Inhibition of nociceptive responses of lumbar dorsal horn neurones by remote noxious afferent stimulation in the cat.

In cats anaesthetized with nitrous oxide and sodium pentobarbital, multireceptive lumbar dorsal horn neurones excited by controlled noxious radiant heating of glabrous hind paw skin were recorded by extracellular microelectrodes. These noxious heat responses were inhibited by concomitant noxious stimulation of the ipsilateral forepaw or pinna, or repetitive electrical stimulation of the ipsilateral forelimb deep radial nerve. Similar extents of inhibition were produced by noxious peripheral stimulation and by deep radial nerve stimulation in repetitive trains at intensities sufficient to excite small myelinated fibres or unmyelinated fibres. A greater inhibitory effect was produced by continuous repetitive high-intensity stimulation of the deep radial nerve. With a constant frequency (5 Hz) of continuous deep radial nerve stimulation, graded increases in stimulation intensity revealed the threshold for inhibition in the small myelinated fibre range, and an additional increment of the inhibitory effect when unmyelinated fibres were also activated. When suprathreshold for unmyelinated fibres, the efficacy of continuous deep radial nerve stimulation increased with graded increases in stimulation frequency, with a threshold frequency for inhibition between 0.5 and 1 Hz and maximal effect at 5 Hz. Two nociceptive-specific neurones studied were also inhibited by deep radial nerve stimulation. The results indicate that 'diffuse noxious inhibitory controls' (DNIC) occur in the cat and can be activated by remote electrical or natural noxious stimulation.

Spinal neuronal inhibition and EEG synchrony by electrical stimulation in subcortical forebrain regions of the cat.

In cats anaesthetized with sodium pentobarbital and 70% N2O, single lumbar dorsal horn neurons were excited by controlled noxious radiant heating of glabrous hindpaw skin. The EEG was recorded from the pericruciate cortex and posterior lateral gyrus.
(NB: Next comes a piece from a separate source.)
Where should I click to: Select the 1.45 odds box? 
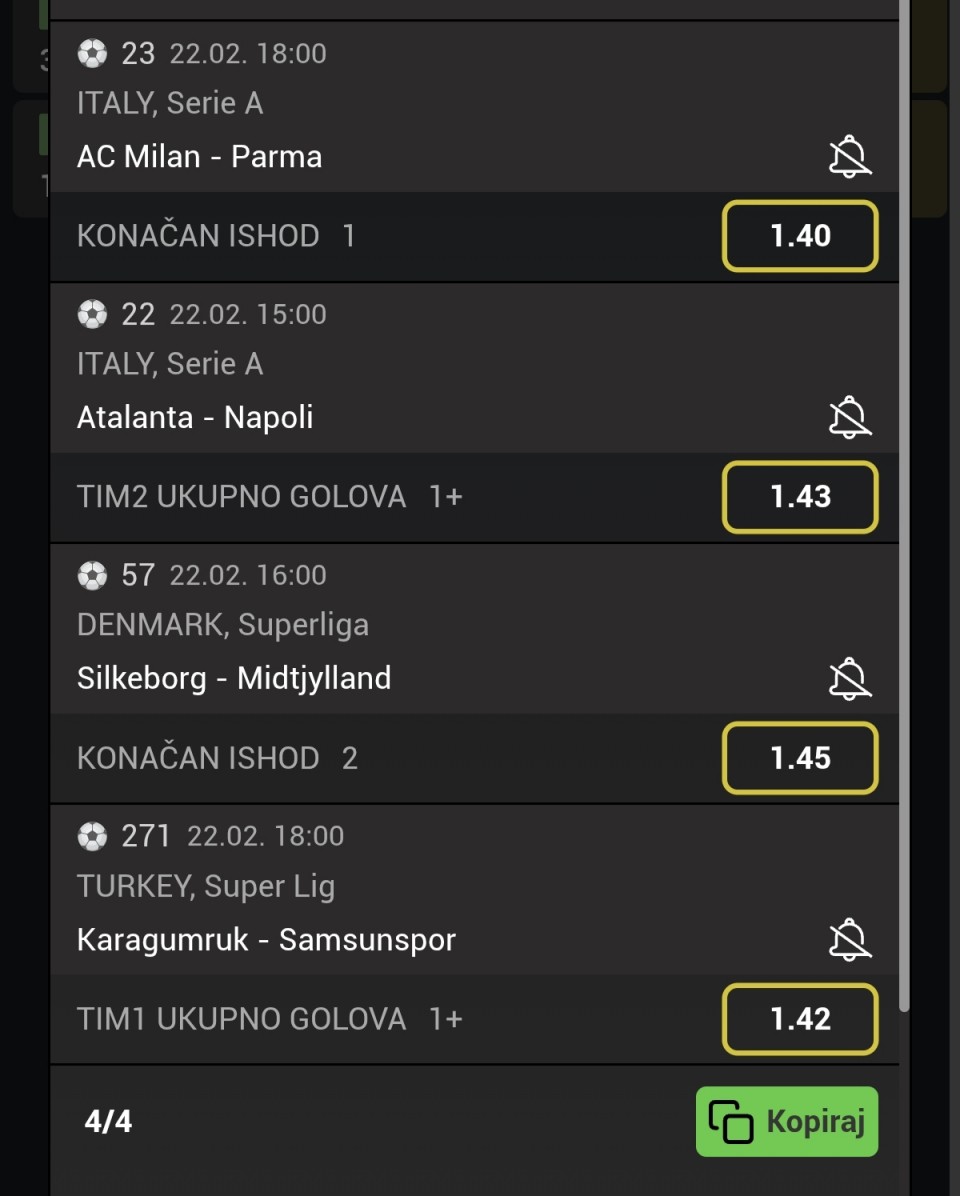tap(800, 758)
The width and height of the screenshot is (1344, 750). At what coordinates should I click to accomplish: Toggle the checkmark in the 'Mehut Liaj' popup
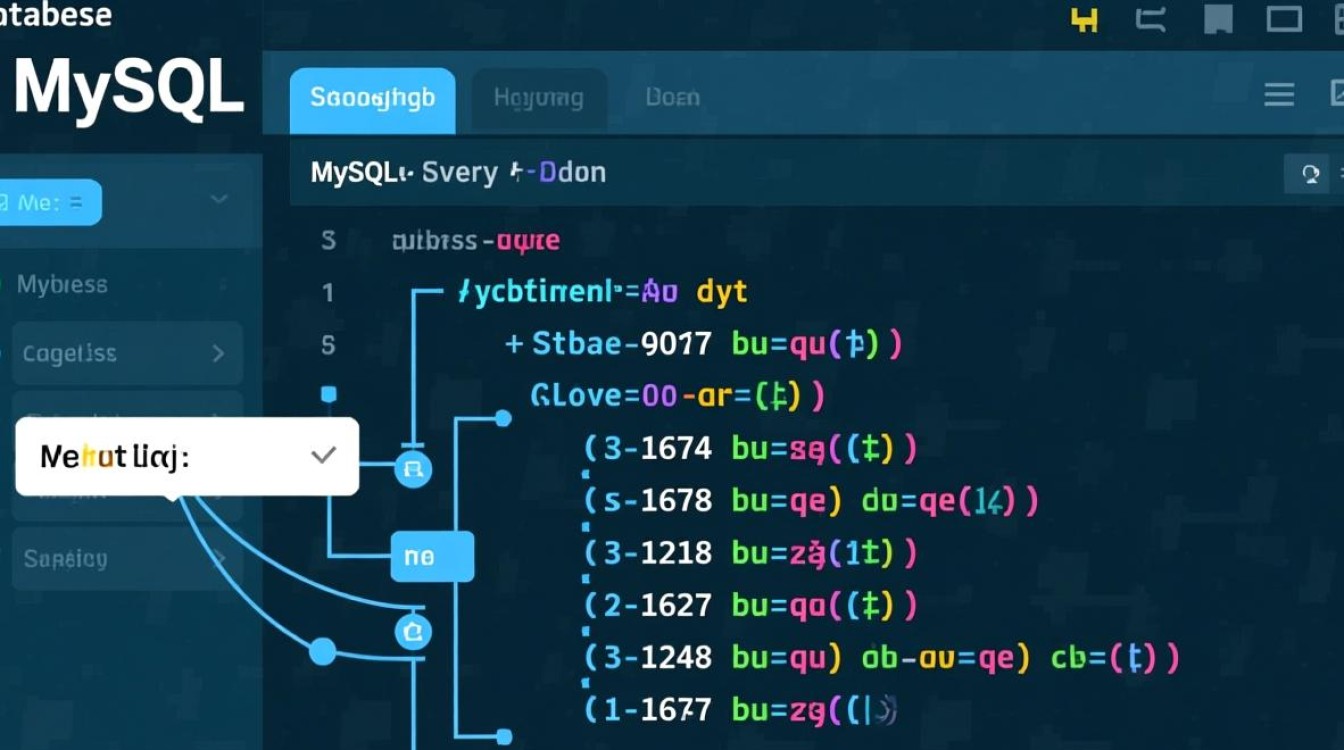click(322, 456)
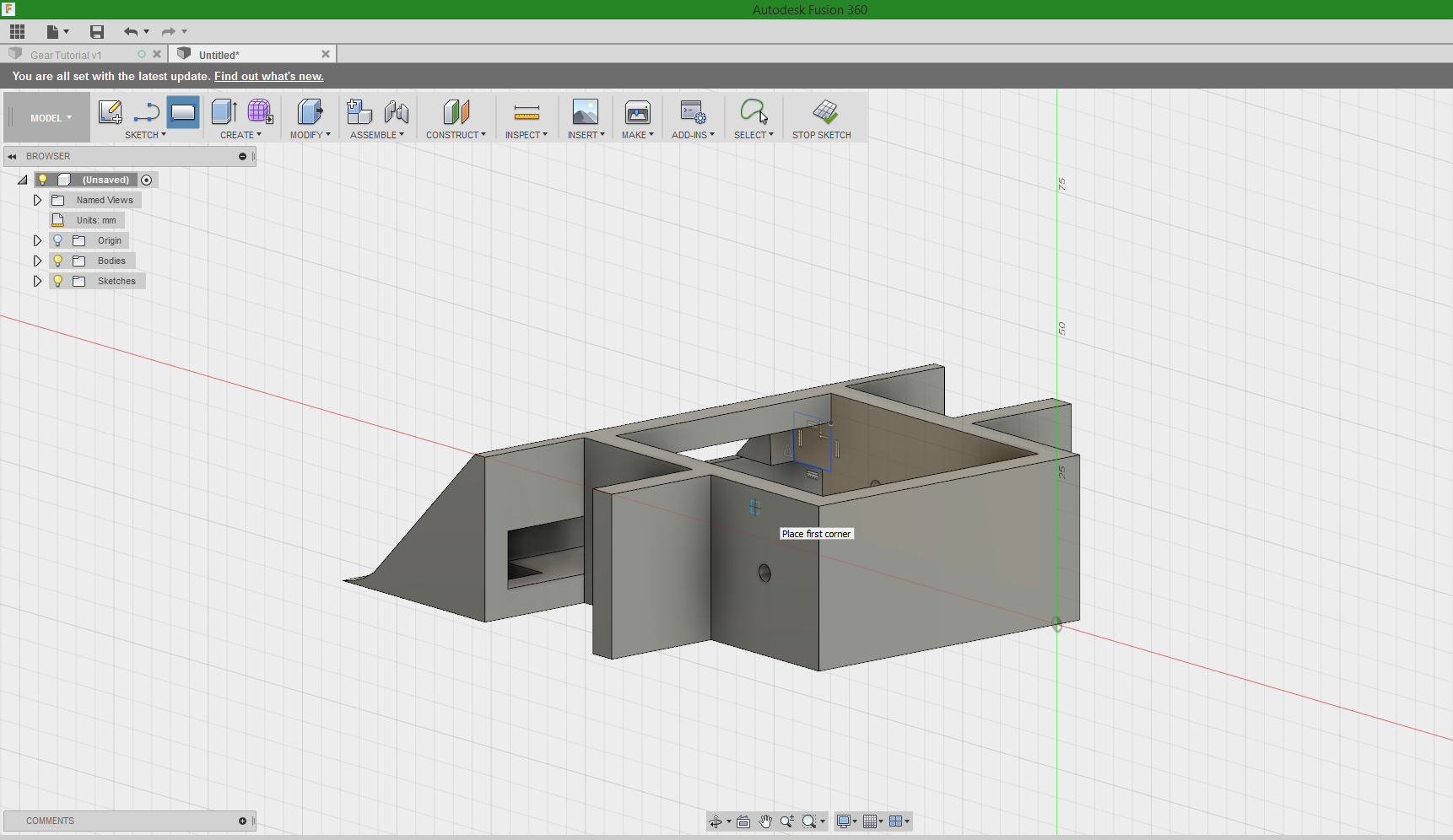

Subcortical forebrain sites where electrical stimulation inhibited dorsal horn neuronal heat-evoked responses contralaterally were identified by mapping the caudate nucleus, internal capsule, septum, nucleus accumbens and basal forebrain regions. Inhibitory sites were mainly located in the ventral forebrain (ventral septum, diagonal band, basal forebrain). The caudate nucleus and internal capsule had a low incidence and effectiveness of inhibitory sites. In the basal forebrain, the incidence and effectiveness of inhibitory sites decreased from caudal to rostral regions. There was a rostral limit of inhibitory sites, both medially and laterally. The magnitude of inhibition increased with graded increases in brain stimulation intensity. The mean incremental increase in inhibition was greater for caudal than for rostral basal forebrain sites. Mean stimulus currents for threshold of inhibition and for inhibition to 50% of control heat responses were lower for caudal than for rostral sites. Responses of the dorsal horn neurons to increasing temperatures of noxious skin heating were monotonic linear functions over the temperature range studied (48-53 degrees C). Stimulation in both rostral and caudal basal forebrain decreased the slope of this stimulus-response function, with a greater decrease for caudal sites. Cortical EEG synchronization was evoked by stimulation in the caudate nucleus and rostral basal forebrain. For both regions, most synchronogenic sites did not produce descending inhibition of dorsal horn neurons. The significance of these findings in relation to descending inhibition from other brain regions and stimulation-produced analgesia is discussed.